About 114,000 people have been evacuated since August 15.
The ISIS group claimed a rocket attack on Kabul airport on Monday, as US troops raced to complete their withdrawal from Afghanistan and evacuate allies under the threat of further violence.
Several rockets were fired at Kabul's airport Monday, witnesses and security sources said, less than 48 hours before the United States is due to complete its troop withdrawal from Afghanistan.
The sound of rockets whooshing over the capital was heard by AFP staff before the morning rush hour began.

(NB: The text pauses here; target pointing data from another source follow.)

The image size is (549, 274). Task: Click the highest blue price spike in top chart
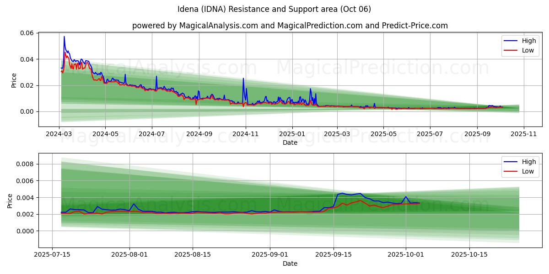point(64,37)
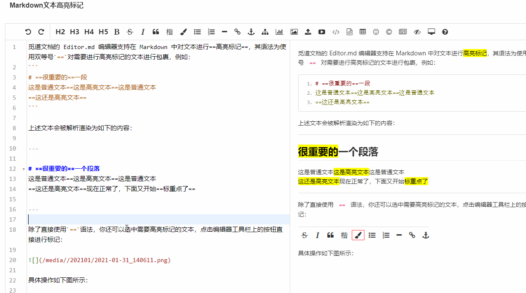Apply the H5 heading format

click(x=103, y=32)
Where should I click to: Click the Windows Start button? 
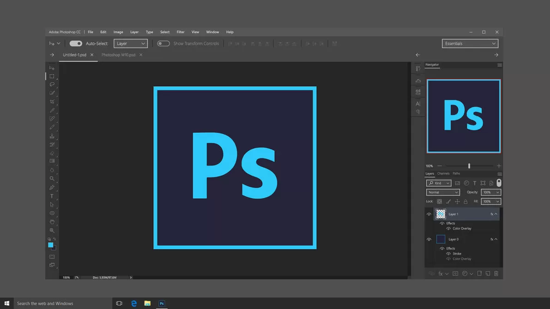(7, 303)
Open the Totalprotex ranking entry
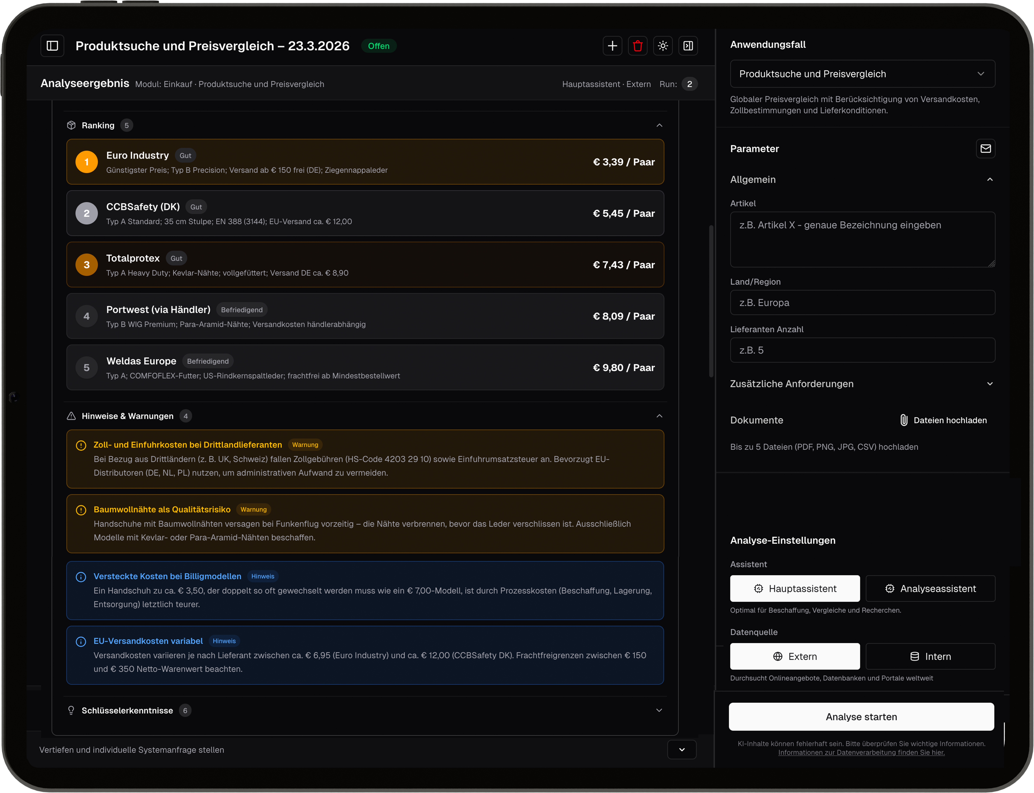Screen dimensions: 1034x793 tap(365, 265)
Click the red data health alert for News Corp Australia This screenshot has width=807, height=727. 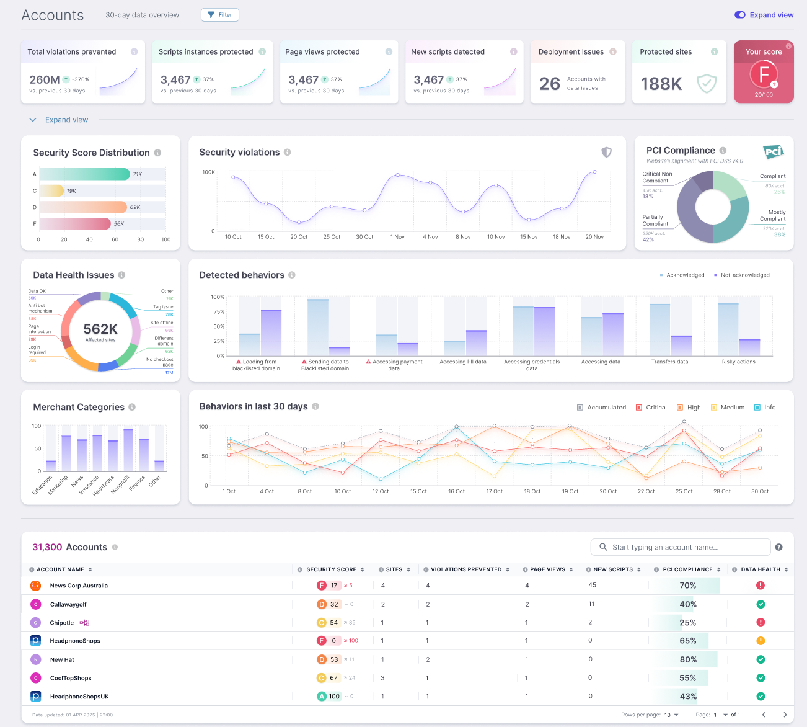point(760,586)
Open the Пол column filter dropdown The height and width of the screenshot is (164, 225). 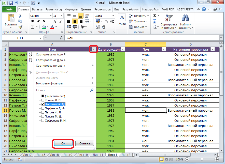tap(164, 49)
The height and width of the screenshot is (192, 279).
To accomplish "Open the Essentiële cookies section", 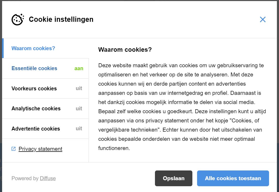I will coord(34,68).
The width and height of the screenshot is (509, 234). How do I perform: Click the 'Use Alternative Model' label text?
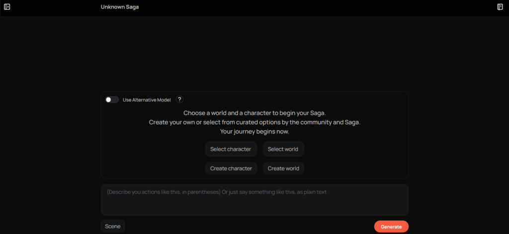click(147, 100)
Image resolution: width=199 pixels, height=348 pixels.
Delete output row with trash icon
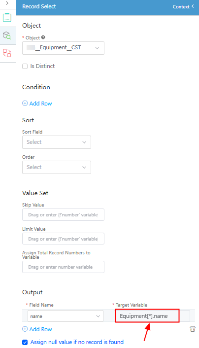click(x=193, y=329)
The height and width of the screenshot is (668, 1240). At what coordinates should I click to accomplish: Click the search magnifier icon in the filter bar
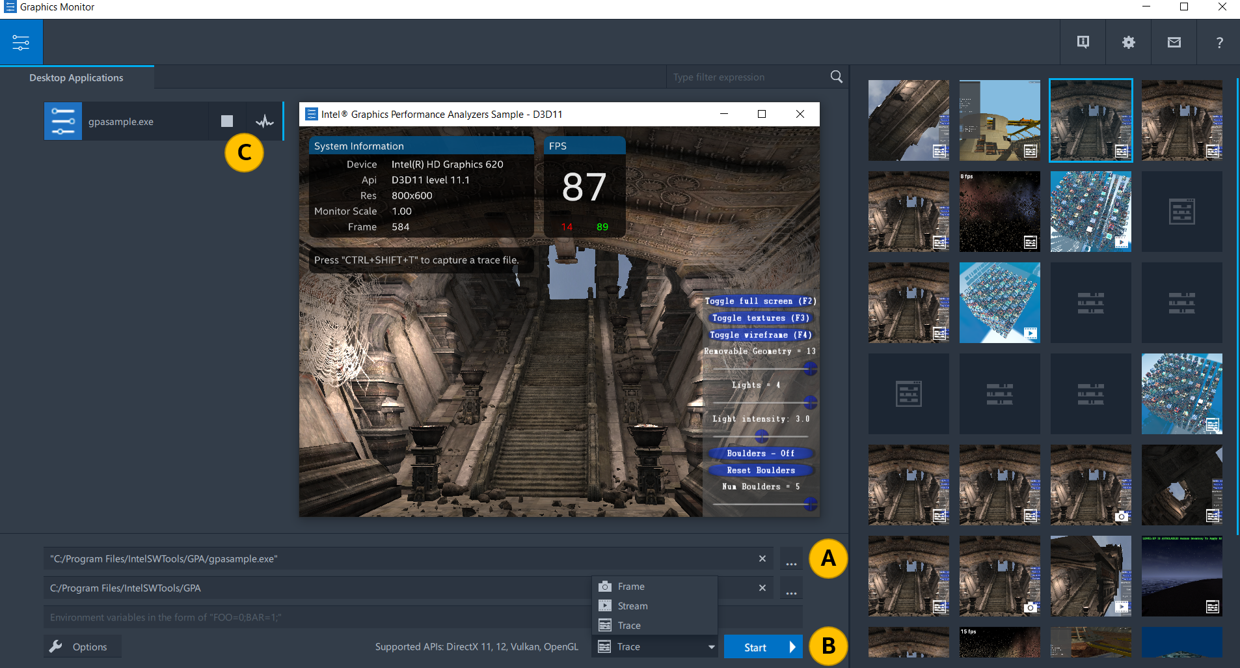click(836, 77)
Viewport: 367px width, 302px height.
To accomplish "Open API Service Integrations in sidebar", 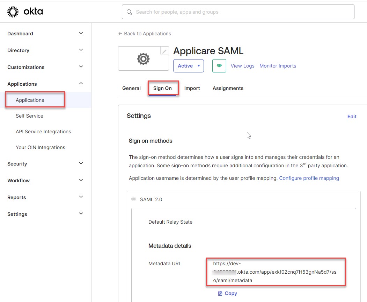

A security official who worked in the administration toppled two weeks ago by the Taliban said the rockets had been fired from a vehicle in north Kabul.
The sound of the airport's missile defence system could be heard by local residents, who also reported shrapnel falling into the street -- suggesting at least one rocket had been intercepted.
Smoke could be seen rising above buildings in the north, where the Hamid Karzai International Airport is located.
Social media posts -- which could not immediately be verified -- also showed a vehicle on fire after being apparently struck by retaliatory fire.
Here are the highlights on Afghanistan-Taliban crisis:
"We have made history": Senior Taliban official after US troops leave
A senior Taliban official said Tuesday the Taliban had "made history", as celebratory gunfire was heard across the Afghan capital after the last US troops pulled out.
"We made history again. The 20-year occupation of Afghanistan by the United States and NATO ended tonight," said Anas Haqqani, a senior official in the hardline Islamist movement, in a tweet. "I am very happy that after 20 years of jihad, sacrifices & hardships I have this pride to see these historic moments."
US says Taliban legitimacy and support will need to be 'earned'
The United States expects the Taliban to live up to their commitments now that US troops have pulled out of Afghanistan, but any legitimacy or support will need to be "earned," US Secretary of State Antony Blinken said Monday.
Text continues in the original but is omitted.